At the mouth of Beaver Creek is a huge fenced off industrial site, totally hidden from public view, unless you’re on the river. It’s PGE’s big biomass plant, turning Oregon’s forests into “green electricity.”

+ The transoceanic migration of the Blackpoll Warbler, from Amazonia to the Boreal Forests, is a natural marvel (not to mention a shaming of Boeing) that is inexorably being extinguished from the face of the Earth.

+ Douglas-fir, the dominant tree species west of the Cascade Ranges  and Ponderosa pine, the dominant tree east of the Cascades, are both struggling to regrow after wildfires and clearcuts in the West, largely because of changing climate conditions.

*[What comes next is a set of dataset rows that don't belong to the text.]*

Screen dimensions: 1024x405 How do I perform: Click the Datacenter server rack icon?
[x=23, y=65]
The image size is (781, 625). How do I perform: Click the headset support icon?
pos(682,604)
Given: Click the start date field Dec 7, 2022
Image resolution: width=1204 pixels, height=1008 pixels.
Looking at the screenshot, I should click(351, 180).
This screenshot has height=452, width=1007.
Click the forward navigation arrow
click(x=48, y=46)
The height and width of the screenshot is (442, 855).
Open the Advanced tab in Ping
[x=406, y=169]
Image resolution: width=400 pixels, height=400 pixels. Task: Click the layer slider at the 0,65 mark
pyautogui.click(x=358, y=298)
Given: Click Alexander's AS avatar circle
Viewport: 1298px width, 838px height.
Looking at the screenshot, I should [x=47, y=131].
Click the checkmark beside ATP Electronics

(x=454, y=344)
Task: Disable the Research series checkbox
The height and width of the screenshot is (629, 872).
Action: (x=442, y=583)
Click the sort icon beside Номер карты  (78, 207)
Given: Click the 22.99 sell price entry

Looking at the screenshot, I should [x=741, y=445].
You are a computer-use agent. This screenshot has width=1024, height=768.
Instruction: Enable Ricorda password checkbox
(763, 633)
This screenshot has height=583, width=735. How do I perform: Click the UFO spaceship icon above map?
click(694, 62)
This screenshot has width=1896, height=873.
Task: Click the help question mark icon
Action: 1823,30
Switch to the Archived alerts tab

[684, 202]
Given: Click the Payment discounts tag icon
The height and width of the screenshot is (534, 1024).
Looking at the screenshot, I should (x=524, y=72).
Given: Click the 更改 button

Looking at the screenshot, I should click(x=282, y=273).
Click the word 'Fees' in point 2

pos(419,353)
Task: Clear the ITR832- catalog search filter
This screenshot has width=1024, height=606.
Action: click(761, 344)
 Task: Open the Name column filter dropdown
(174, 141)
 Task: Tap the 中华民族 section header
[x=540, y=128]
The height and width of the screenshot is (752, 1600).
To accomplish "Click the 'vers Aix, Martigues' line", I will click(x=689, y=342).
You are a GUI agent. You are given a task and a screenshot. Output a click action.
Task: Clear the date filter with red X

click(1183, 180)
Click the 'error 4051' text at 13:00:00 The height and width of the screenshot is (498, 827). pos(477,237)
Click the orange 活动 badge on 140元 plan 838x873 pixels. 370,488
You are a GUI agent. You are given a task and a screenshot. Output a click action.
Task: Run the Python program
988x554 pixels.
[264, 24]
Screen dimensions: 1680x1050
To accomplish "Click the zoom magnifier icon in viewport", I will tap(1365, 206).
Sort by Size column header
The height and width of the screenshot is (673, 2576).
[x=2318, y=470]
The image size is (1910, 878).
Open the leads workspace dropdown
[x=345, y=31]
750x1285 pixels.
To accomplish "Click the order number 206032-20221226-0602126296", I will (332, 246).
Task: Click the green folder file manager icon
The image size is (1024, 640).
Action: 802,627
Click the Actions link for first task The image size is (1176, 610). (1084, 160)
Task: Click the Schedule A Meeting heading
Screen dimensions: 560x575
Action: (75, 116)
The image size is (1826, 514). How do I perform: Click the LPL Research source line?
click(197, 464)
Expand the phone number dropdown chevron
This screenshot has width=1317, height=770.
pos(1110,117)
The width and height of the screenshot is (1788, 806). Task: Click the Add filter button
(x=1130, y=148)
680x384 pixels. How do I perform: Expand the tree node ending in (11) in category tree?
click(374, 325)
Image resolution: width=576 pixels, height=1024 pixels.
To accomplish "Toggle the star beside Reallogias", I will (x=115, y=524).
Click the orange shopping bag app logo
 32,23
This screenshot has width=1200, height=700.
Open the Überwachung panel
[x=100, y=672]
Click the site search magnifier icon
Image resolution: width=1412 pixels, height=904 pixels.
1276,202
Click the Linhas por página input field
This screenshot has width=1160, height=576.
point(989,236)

+ It was 68 in Oregon City on Sunday. While up in northern Alaska, Fairbanks Airport 47F breaks previous record high temp for March 17 of 46F last set in 1981. Tanana 46F breaks the previous record of 39F set in 1998. Bettles 44F breaks the previous record of 38F set in 1998.

+ Fairbanks hit 51F at 3:30 pm on Thursday, the warmest temperature in the Alaskan city since October 24th. Normal high temp for March 21st is 28F.

+ Poseidon is pissed and rogue waves are getting more extreme and dangerous. This kind of “dynamic flooding” is largely a consequence of rising sea levels.

+ Climate change has now destroyed more US military equipment than was lost in any war since Vietnam.

+ A young Cuvier’s Beaked Whale was spotted near a beach in the Philippines last week in terrible condition, weak and coughing blood. The whale soon died and a necropsy was performed on its body. The whale had staved to death, its stomach completely crammed with oceanic plastic debris. The whale had likely been suffering for months, if not a year. It’s stomach was described as being “as hard as a baseball.”

+ Steve King (Nazi – IA): “New Orleans’ Hurricane Katrina victims only asked for help, Iowans take care of each other.”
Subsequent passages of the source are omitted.